**Belge alıntısı**
:::::
Translate

13 Ocak 2021 Çarşamba

Keşke Sağlık Ocaklarını özelleştirmeseydiniz


Bugünlerde Sağlık Bakanlığı’nda bir telaş var. CB aşılamanın Perşembe veya Cuma başlayacağını söyledi. Gerçi henüz Türkiye’nin ihtiyacı olan en az 120 milyon doz aşının sadece üç milyonu, diğer bir deyişle yüzde 2,5'i geldi ve bu miktar sağlık emekçilerine dahi zor yetecek. Bakanlık aşılamanın “nasıl yapılacağının” telaşına düştü. Açıkçası haksız da sayılmaz. Telaşlanmalı...

 

GENELGE YAYINLANINCA SORUN ÇÖZÜLÜR MÜ?
:::::
**Çıkarılmış girdiler**
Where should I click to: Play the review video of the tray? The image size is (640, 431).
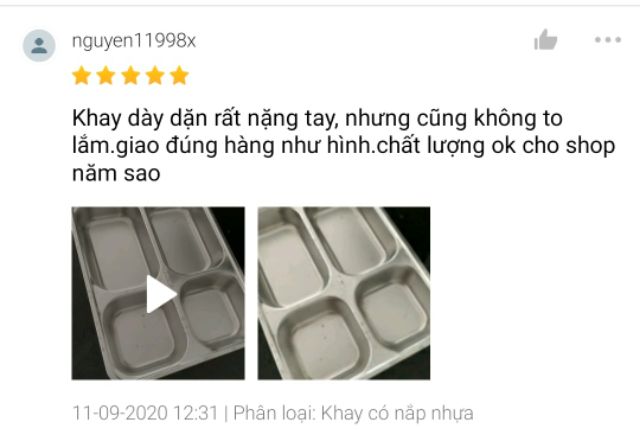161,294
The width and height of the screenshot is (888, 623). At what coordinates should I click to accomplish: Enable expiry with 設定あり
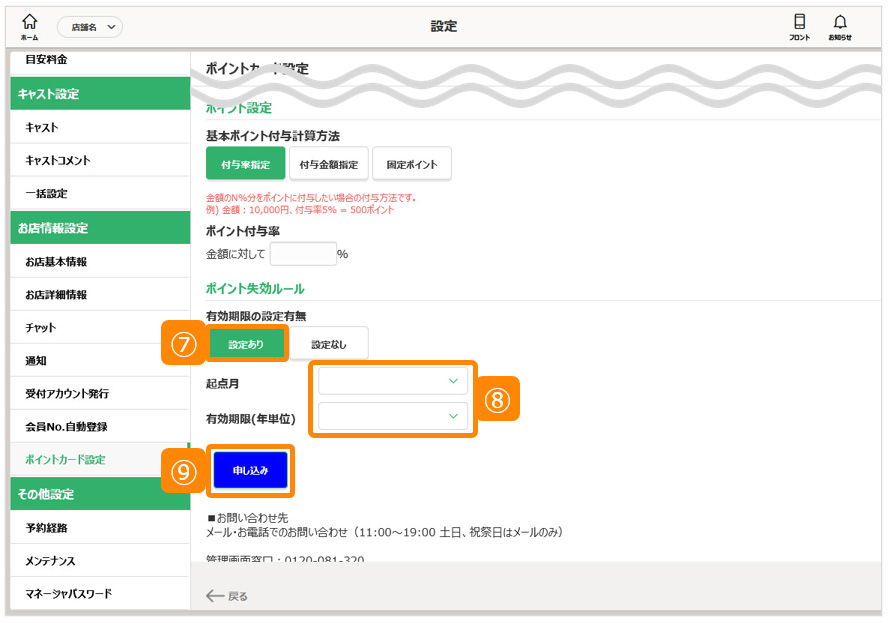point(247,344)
:::::
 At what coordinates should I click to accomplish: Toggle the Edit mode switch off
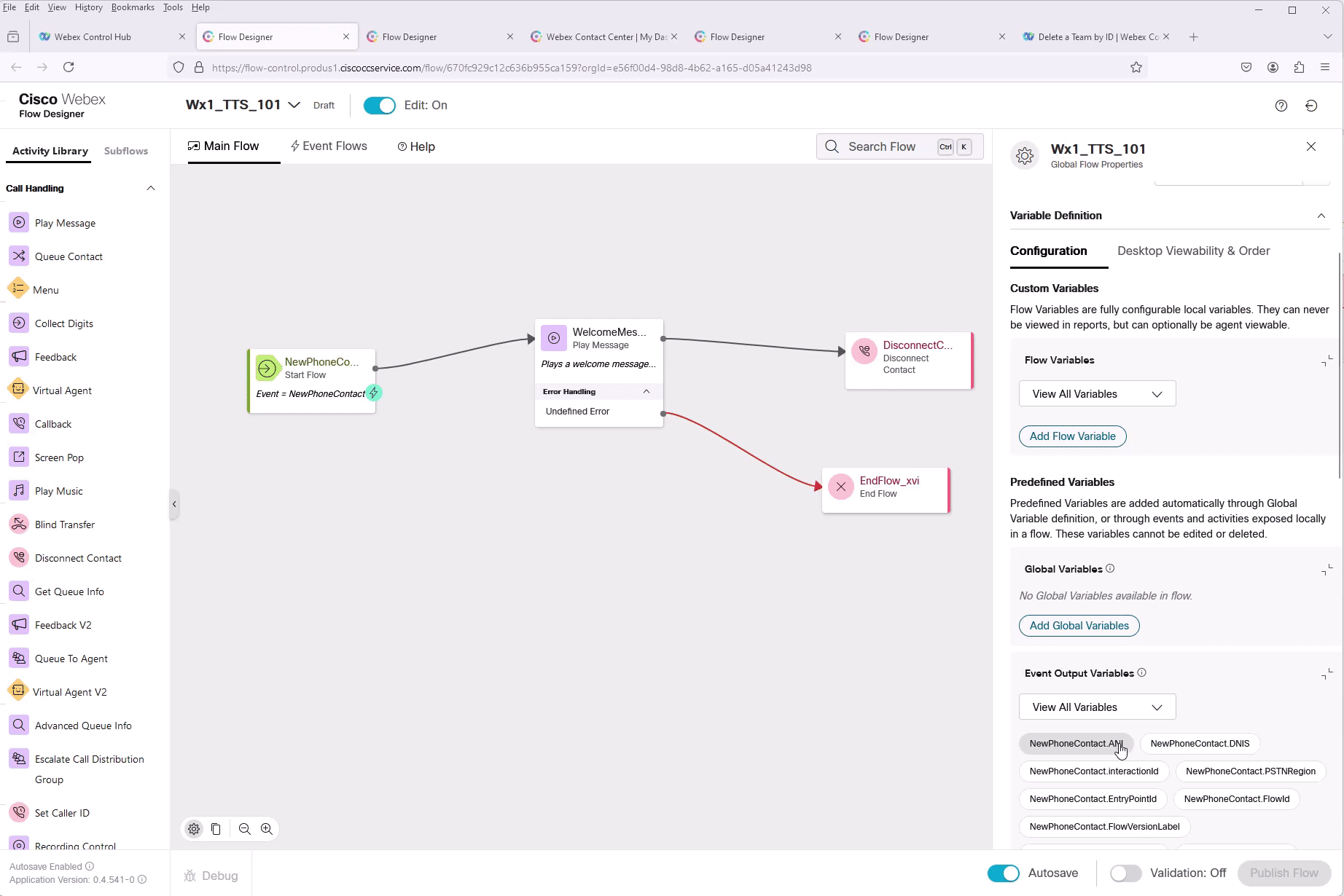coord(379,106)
:::::
**Görev tanımları**
(1) Belge alıntısına göre Türkiye'ye gelen aşı miktarı, ihtiyaç duyulan dozun yüzde kaçına karşılık geliyor?
(2) Belge alıntısında adı geçen haftanın günlerini sıralayın.

**Maddelere göre yanıtlar**
(1) Yüzde 2,5'ine; ihtiyaç duyulan en az 120 milyon dozun yalnızca üç milyonu geldi.

(2) Çarşamba, Perşembe, Cuma